**Problems**:
1. Answer these questions using the passage on SEO return on investment:
(a) What monthly SEO spending amount does it use as an example?
(b) What form of advertising does it describe running during the same period as SEO?
(c) With which type of traffic is that advertising more likely associated?
2. Give the first word of every paragraph in the passage on SEO return on investment, in order.

**Page text**:
-=-=-

Wondering how to demonstrate that your SEO tactics are bringing in the value you expected?

First, let’s get something out of the way: Calculating ROI isn’t about performance metrics—it’s about real dollar figures. You want to draw a direct line between SEO and ROI so that you can calculate how many new dollars you earned after expending resources on SEO. If you spent $1000 on SEO this month, it doesn’t matter to you that you rank on the first page of Google and saw your organic traffic skyrocket if it brought in $0 of new sales.

However, those numbers domatter if you want to connect the dots between your SEO and your new sales. For instance, let’s say you’ve been investing in SEO each month, but during that same time you’ve put ad spend toward a large billboard next to a highway. During that time period, you see sales on your website go up. How do you know which strategy was successful?

Your metrics will tell you. SEO will improve your organic rankings, and can be linked to a rise in organic traffic. But a large billboard with your name on it will more likely be associated with direct traffic. If your organic traffic rises and converts to more sales, that’s ROI you can link to SEO.

-=-=-

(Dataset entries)
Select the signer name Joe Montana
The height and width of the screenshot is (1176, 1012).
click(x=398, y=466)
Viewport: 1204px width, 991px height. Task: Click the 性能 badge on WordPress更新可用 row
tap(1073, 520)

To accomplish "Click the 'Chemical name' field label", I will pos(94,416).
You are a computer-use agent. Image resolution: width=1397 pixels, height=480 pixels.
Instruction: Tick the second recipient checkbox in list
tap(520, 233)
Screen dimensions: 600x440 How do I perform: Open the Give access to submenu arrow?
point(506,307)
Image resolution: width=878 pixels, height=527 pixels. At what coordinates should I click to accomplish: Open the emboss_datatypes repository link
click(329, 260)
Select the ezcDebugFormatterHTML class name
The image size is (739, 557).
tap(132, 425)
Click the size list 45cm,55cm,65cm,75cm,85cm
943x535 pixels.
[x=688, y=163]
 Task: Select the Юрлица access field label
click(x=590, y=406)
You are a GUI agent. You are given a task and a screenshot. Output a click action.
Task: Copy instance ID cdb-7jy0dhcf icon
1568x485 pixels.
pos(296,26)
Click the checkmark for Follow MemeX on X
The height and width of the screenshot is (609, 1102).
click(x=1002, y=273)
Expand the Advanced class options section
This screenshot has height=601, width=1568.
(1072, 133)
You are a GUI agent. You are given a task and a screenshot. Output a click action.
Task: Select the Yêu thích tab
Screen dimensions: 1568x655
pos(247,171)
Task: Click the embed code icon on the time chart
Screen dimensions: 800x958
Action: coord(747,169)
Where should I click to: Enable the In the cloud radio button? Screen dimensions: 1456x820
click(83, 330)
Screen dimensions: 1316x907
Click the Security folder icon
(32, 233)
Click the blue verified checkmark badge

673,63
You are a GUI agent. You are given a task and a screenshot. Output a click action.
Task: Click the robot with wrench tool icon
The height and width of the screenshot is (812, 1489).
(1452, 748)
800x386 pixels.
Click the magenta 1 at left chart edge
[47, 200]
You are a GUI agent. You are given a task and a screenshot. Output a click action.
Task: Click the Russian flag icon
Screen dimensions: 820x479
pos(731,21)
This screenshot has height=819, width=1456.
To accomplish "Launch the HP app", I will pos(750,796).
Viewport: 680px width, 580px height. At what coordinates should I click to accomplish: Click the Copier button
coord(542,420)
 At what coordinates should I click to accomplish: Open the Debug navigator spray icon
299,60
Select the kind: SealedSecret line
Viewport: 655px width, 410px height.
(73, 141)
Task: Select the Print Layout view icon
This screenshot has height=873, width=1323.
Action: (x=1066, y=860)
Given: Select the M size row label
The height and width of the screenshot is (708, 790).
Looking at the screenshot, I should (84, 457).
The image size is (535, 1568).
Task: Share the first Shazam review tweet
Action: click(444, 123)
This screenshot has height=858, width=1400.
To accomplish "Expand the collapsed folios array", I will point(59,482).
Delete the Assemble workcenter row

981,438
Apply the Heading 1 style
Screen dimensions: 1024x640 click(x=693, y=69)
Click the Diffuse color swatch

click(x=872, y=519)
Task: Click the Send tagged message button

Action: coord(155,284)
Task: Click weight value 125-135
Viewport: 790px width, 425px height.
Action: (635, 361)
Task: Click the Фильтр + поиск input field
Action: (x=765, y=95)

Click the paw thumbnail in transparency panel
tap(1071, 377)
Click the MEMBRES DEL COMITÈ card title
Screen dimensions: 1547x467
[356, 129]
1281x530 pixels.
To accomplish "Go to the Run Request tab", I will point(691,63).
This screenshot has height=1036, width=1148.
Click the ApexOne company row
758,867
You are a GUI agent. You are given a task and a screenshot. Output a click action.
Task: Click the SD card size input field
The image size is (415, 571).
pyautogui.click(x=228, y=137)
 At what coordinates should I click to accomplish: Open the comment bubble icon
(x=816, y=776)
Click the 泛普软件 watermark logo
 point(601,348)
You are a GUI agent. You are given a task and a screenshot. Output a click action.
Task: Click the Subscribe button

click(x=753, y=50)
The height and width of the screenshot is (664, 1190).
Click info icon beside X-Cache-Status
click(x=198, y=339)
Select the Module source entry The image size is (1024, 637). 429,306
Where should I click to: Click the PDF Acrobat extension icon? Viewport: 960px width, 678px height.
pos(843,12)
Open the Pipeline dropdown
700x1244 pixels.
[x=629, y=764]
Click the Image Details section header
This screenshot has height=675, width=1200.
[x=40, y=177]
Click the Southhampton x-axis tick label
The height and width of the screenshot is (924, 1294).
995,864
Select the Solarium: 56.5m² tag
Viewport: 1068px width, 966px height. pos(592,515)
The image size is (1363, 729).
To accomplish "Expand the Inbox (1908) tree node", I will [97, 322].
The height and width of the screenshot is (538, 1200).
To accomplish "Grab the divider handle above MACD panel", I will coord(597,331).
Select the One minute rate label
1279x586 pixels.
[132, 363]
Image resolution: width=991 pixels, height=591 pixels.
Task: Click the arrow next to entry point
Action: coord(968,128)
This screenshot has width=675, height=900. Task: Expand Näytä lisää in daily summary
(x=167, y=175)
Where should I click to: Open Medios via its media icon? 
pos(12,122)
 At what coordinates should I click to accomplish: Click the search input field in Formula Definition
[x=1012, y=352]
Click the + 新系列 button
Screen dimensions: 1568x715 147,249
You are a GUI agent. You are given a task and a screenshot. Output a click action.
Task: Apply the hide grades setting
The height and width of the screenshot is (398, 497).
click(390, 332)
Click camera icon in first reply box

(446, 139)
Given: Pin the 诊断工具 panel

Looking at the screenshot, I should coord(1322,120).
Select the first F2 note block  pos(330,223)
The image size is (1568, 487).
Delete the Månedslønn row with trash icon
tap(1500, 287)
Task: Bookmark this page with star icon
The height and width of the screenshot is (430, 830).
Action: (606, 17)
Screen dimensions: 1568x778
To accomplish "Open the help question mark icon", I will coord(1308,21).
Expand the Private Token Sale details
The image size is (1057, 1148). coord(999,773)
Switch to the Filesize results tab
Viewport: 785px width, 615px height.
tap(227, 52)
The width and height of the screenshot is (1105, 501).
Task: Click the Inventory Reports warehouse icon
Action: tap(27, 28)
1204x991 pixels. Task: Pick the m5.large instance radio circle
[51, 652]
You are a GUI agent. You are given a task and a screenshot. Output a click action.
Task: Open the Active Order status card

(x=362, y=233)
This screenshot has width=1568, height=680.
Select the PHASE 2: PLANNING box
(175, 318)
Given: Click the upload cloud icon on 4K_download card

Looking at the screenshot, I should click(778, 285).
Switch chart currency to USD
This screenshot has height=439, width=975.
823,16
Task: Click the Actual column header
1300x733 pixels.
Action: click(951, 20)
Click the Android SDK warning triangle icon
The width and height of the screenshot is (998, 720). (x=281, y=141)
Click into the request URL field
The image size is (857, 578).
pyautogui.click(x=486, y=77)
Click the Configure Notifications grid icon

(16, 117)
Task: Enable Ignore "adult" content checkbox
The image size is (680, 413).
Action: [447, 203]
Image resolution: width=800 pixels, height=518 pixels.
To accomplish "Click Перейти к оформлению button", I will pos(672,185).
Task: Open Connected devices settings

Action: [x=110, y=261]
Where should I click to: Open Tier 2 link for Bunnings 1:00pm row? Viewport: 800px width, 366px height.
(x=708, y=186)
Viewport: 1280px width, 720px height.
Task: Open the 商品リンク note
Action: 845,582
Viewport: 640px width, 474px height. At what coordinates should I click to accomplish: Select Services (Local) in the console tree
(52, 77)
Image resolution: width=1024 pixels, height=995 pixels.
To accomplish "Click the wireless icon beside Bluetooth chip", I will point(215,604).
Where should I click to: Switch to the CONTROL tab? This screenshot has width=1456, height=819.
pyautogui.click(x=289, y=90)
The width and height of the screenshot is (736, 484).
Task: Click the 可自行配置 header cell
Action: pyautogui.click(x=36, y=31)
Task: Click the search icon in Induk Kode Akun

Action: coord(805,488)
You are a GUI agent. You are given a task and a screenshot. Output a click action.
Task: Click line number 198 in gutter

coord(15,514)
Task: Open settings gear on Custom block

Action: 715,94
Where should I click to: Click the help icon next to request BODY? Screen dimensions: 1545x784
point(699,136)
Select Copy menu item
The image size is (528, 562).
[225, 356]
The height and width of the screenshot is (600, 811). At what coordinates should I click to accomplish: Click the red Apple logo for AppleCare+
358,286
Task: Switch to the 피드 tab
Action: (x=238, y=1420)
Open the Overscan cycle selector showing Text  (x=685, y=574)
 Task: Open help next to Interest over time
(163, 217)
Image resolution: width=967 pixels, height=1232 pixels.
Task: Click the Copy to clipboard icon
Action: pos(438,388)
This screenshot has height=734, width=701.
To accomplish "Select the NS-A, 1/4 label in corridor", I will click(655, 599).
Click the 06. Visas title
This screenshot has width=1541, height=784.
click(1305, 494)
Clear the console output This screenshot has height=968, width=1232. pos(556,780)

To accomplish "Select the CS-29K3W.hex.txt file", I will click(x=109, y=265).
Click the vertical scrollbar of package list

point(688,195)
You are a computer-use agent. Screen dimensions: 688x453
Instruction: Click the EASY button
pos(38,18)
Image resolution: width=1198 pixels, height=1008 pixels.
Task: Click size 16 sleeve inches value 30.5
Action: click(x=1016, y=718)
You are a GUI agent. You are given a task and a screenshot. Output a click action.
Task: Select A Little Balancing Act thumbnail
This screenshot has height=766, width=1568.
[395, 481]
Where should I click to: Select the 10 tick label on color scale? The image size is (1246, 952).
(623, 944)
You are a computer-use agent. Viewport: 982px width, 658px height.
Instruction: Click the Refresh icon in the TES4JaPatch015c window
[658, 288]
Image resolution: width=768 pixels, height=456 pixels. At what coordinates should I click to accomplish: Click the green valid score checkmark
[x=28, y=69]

-=-=-

**The responses**:
1.
(a) $1000
(b) A large billboard next to a highway
(c) Direct traffic

2.
Wondering
First
However
Your